‘Virtual Reality’ is a poetry anthology born out of interactions between eight poets (Aakash Sagar Chauhan, Anindita Bose, Daipayan Nair, Geethanjali Dilip, Gauri Dixit, Sunila Khemchandani, Fatima Afghan and Lily Swarn) in the virtual domain of Facebook. The launch of the book was held in Kolkata, on December 24, 2016, at Asutosh Birth Centenary Auditorium, Indian Museum. The chief guests at the event were author Rajnish Gambhir, poet and academician Dr. Sharmila Ray, and the Director of American Library, Dr. Sushanta Banerjee. The launch was preceded by a discussion on virtual reality by a panel of the guests, where Amit, the author, delivered the speech, published in Different Truths, exclusively.
It is an ancient Mariner,
And he stoppeth one of three.
‘By thy long grey beard and glittering eye,
Now wherefore stopp’st thou me?
The Bridegroom’s doors are opened wide,
And I am next of kin;
The guests are met, the feast set:
May’st hear the merry din.’
He holds him with his skinny hand,
‘There was a ship,’ quoth he.
‘Hold off! unhand me, grey-beard loon!’
Eftsoons his hand dropt he.
He holds him with his glittering eye –
The Wedding-Guest stood still,
And listens like a three years’ child:
The Mariner hath his will.
This is how starts the poem, The Rime of the Ancient Mariner, by Samuel Taylor Coleridge. There is an important aspect in this poem, which in our literature classes we discuss as the ‘willing suspension of disbelief.’ The poet creates in this poem a skeleton of facts comprising accurate geographical details of a voyage but fleshes it out with a fantastic story where spirits converse, dead sailors row a ship, and the whole supernatural apparatus is brought into use. And yet the readers are sucked into the story of the ancient mariner. This is the willing suspension of disbelief induced by Coleridge’s poetry.

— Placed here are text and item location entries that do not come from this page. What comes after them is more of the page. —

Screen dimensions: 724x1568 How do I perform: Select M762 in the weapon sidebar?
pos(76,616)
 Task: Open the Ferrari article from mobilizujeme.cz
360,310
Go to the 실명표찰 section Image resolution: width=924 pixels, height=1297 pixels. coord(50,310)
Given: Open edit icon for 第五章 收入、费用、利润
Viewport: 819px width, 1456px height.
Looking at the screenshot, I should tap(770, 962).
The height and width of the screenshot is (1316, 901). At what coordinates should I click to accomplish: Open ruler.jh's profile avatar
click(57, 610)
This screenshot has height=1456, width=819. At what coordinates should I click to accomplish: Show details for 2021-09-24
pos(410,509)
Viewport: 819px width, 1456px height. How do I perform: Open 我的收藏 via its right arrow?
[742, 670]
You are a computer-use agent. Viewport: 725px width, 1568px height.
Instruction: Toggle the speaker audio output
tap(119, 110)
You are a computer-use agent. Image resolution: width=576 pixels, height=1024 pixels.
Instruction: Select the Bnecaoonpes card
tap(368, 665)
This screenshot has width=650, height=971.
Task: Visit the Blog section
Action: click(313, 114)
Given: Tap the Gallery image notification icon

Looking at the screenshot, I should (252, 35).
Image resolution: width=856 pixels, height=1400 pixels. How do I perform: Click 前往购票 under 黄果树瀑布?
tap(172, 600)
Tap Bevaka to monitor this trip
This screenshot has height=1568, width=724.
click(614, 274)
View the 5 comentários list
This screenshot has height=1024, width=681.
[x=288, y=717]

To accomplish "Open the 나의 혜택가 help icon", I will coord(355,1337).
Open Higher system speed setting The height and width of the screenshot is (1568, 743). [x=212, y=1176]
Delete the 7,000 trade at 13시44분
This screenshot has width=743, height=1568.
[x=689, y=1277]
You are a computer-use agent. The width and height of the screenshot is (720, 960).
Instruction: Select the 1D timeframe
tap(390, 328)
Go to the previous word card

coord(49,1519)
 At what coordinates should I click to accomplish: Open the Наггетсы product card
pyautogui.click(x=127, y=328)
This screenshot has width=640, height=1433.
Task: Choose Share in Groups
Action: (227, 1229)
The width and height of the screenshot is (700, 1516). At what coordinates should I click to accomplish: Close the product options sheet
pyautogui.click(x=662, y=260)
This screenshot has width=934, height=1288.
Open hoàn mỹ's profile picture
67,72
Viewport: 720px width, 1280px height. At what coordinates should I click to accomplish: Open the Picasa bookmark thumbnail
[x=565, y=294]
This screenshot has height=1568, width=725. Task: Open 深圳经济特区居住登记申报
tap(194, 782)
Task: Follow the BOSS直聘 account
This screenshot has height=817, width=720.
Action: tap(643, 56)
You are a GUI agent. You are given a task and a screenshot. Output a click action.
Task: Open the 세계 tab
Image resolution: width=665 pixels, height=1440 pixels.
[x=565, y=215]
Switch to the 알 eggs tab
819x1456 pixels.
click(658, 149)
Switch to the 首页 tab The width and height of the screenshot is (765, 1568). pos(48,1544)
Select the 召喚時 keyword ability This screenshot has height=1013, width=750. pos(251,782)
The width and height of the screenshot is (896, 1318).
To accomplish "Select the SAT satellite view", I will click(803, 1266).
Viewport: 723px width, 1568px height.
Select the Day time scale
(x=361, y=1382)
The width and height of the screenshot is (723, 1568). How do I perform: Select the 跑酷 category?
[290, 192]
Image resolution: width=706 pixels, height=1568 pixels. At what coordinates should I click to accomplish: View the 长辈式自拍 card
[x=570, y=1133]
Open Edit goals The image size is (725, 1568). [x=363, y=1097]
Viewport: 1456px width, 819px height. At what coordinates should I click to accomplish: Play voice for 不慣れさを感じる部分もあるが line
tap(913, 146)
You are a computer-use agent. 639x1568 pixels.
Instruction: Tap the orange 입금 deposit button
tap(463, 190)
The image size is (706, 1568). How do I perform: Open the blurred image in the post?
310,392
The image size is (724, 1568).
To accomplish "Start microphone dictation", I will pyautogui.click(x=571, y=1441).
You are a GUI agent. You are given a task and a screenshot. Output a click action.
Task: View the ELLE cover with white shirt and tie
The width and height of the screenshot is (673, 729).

The question that naturally arises is – what is its relationship with virtual reality? Let us start at the beginning. What does the dictionary say about these words – ‘virtual’, ‘reality’ and ‘virtual reality’? Virtual means something that is ‘in effect, though not in fact’. And what is reality? Reality is the state or fact of being actually existing and not imagined. Now we move to virtual reality. Virtual reality in common parlance is something that is computer generated, something simulated. It is a technologically-driven phenomenon but alongside we should also remember that the origin of the word virtual is from the root word ‘virtue’.
Peter Otto in his article, Romanticism, Modernity, and Virtual Reality, quotes Elizabeth Grosz,
The virtual reality of the computer is fundamentally no different from the virtual reality of writing, reading, drawing or even thinking: the virtual is the space of emergence of the new, the unthought, the unrealized…1
Human beings have been striving to achieve the state of virtual reality since long and through various media. The huge wall paintings of the late Roman period create an illusion that the viewer is in the midst of the scene depicted. A story or a poem too creates such an illusion of getting transported as if into a different dimension, a different world. When one listens to a classical symphony, one gets transported to a different universe altogether. All these are instances or attempts at achieving virtual reality. When the Lumiere Brothers showed their 50-second footage of the world’s first moving image depicting the arrival of a train at a station, the visual direction of the train coming closer and closer on the screen resulted in people frantically leaving the theatre where it was shown. That too was virtual reality.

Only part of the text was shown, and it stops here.